Anyways, nothing to see here.
 
Hello blackdot,
I feel the same way sometimes, there's times where I have no idea what to say to people. I even try to think of interesting things to say sometimes and nothing seems to come out. Feel free to express more about this if you need too.
 
Was just sitting at work this morning trying to avoid the conversations. One of the managers was down talking to people. They were talking about kids, ex wives/husbands, dating, cheating on loved ones... just things that I would have no input. Everyone was talking cause it's just a normal conversation to them. They have all experienced the stuff and I'm sitting there wanting to scream that not everyone is so happy about life.

I was eating lunch a little while ago and I was trying to think of how to describe how impossible it is to find someone to date. People tell me I just need to go out and get someone. As if there is a local store that sells a wife.
I think the best way to describe it would be ask them, "would you ever go up to someone that doesn't have legs but wishes they could walk and ask them 'have you ever thought about just standing up and walking around?'"

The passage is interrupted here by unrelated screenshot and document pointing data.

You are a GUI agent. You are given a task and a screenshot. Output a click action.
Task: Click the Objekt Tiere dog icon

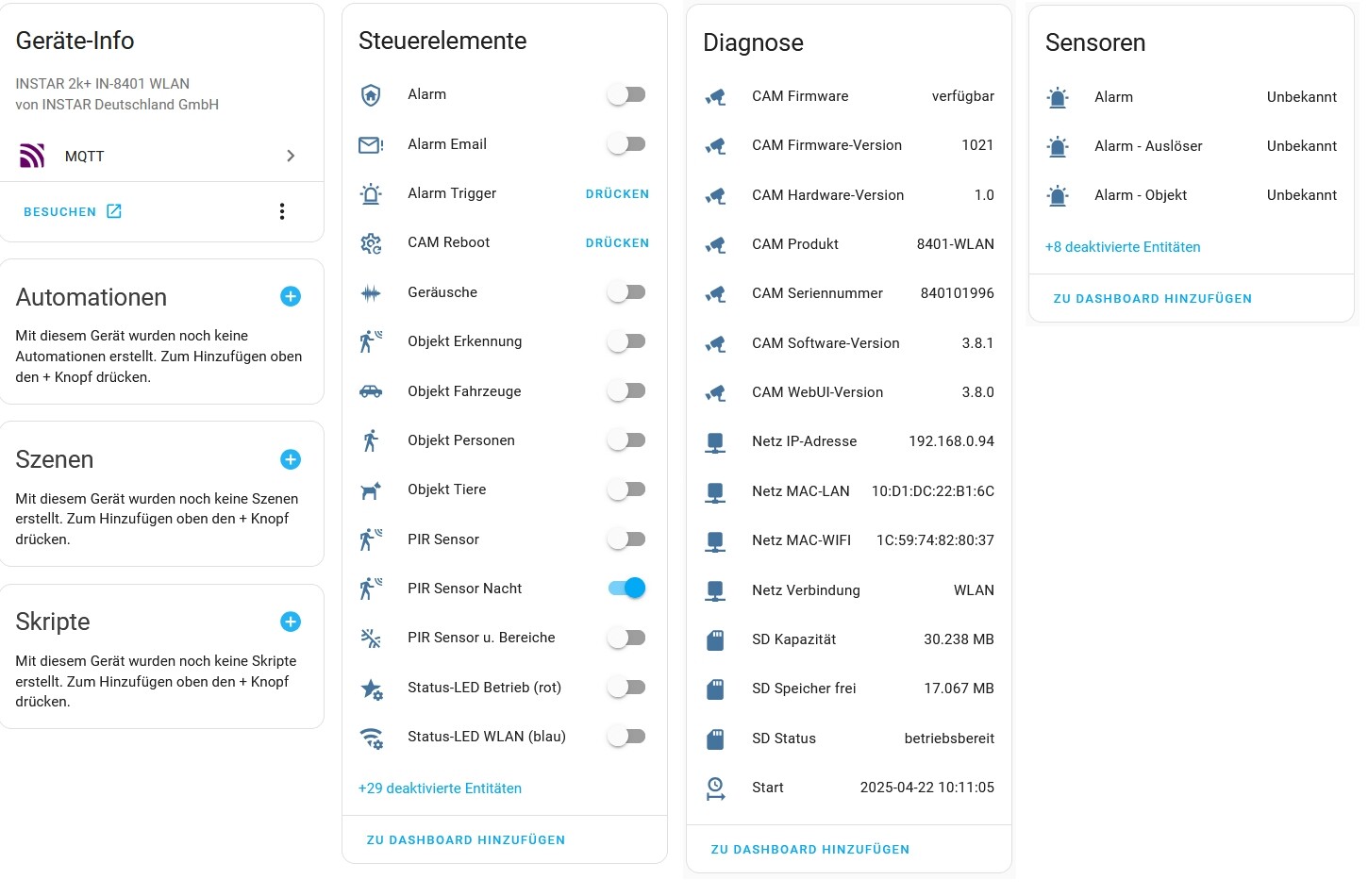tap(371, 490)
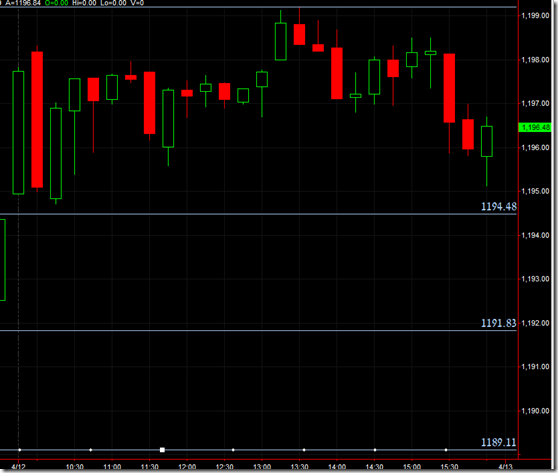558x473 pixels.
Task: Click the 10:30 time axis label
Action: 75,467
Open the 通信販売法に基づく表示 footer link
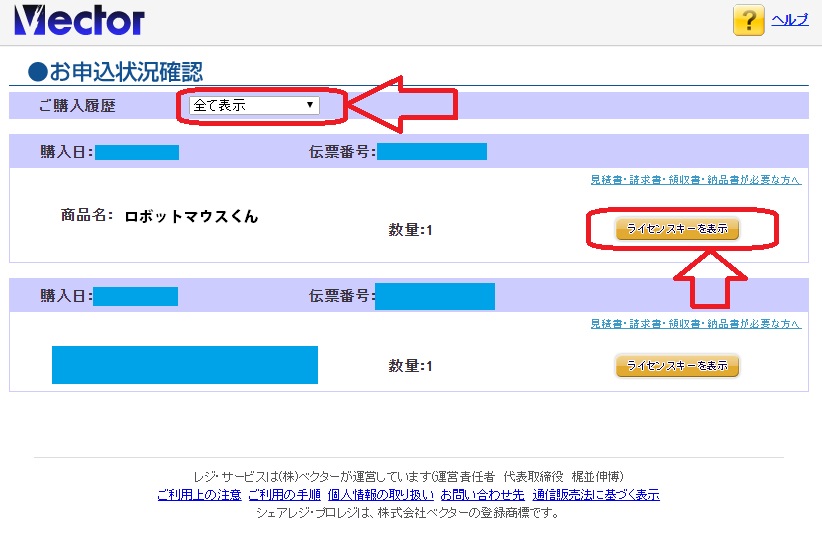The height and width of the screenshot is (550, 822). (596, 495)
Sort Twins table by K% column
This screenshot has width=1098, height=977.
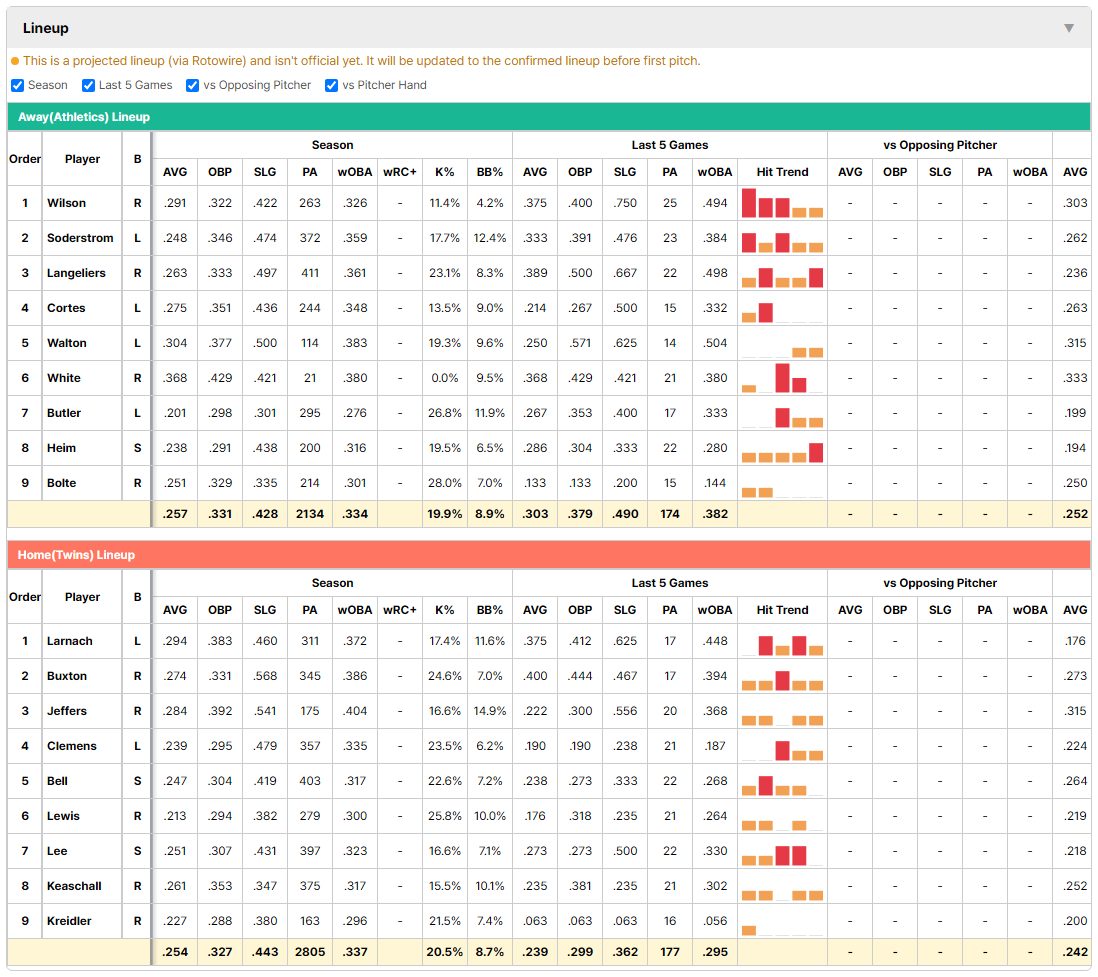pos(445,610)
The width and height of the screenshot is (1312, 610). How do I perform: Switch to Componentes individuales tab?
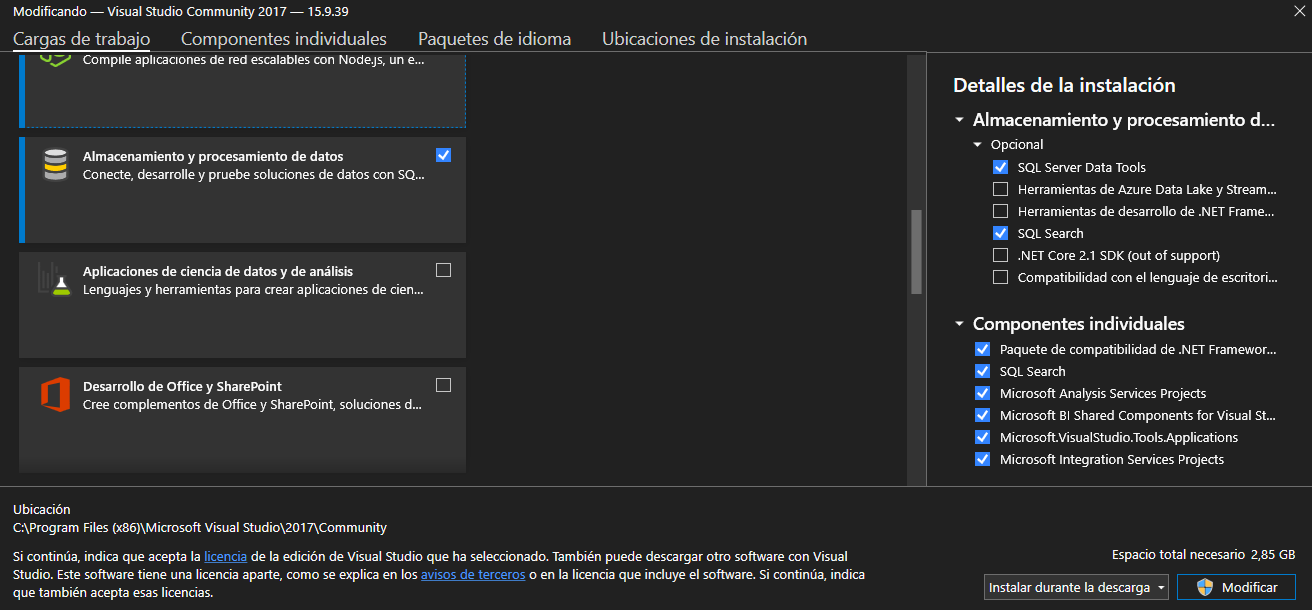point(283,39)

All my energy these days goes into just trying to find something to lie to myself about to keep my mind hoping for a brighter future but I also know that my time is running out very soon for that. Then I'll be left just "living" my life as a nobody. I really didn't want to be like one of the guys I went to college with but I'm seeing that as the only option.

Any time I do reach out to people that I know, they never listen.
 
Hang on there, you're not only one with those kind of feelings. Sometimes it's just good to live with the flow. Take care. :/
 
oh, I know a lot about living with the flow. I've just come to the end of the flow and now I'm getting dumped out on my own.
 
I'm sorry you're still feeling like this. The rain usually depresses me.
Anytime it rains, I usually find myself taking a nap. The only time rain doesn't bother me is when it's thunderstorms.
Cause I find them interesting.
 
It's normal to feel these feelings, but there are pluses to never having had those experiences as well.

1.) No kids - You have more time and money for yourself
2.) No spouse - You don't have arguments and drama and tears and fights
3.) No cheating on loved ones - Well, you're already better than those people, because someone who would do that is an *******.

Etc.
 
I want a kid though. I want to spend time with it.
I want a spouse though. Drama is better than just staring at the ceiling fan all day.
 
Get a puppy. You really don't sound like you would be ready to be a father.

Kids aren't just escapism from boredom. They are a commitment. You have to teach them values that make them be able to be good adults someday. They are like mini-yous.
 
I am very much ready to be a father. I don't consider them a escapism from boredom.
My brother has kids and I always enjoyed taking care of them until he moved away.
I wanted to teach them values and experiences but can't.

I don't want a pet.
 
blackdot said:
I am very much ready to be a father. I don't consider them a escapism from boredom.
My brother has kids and I always enjoyed taking care of them until he moved away.
I wanted to teach them values and experiences but can't.

I don't want a pet.

I think I disagree with what Muse said - I don't see you as someone who isn't "ready" to be a dad or just looking for a spouse to relieve boredom.
I think blackdot just hasn't been fortunate in that area yet.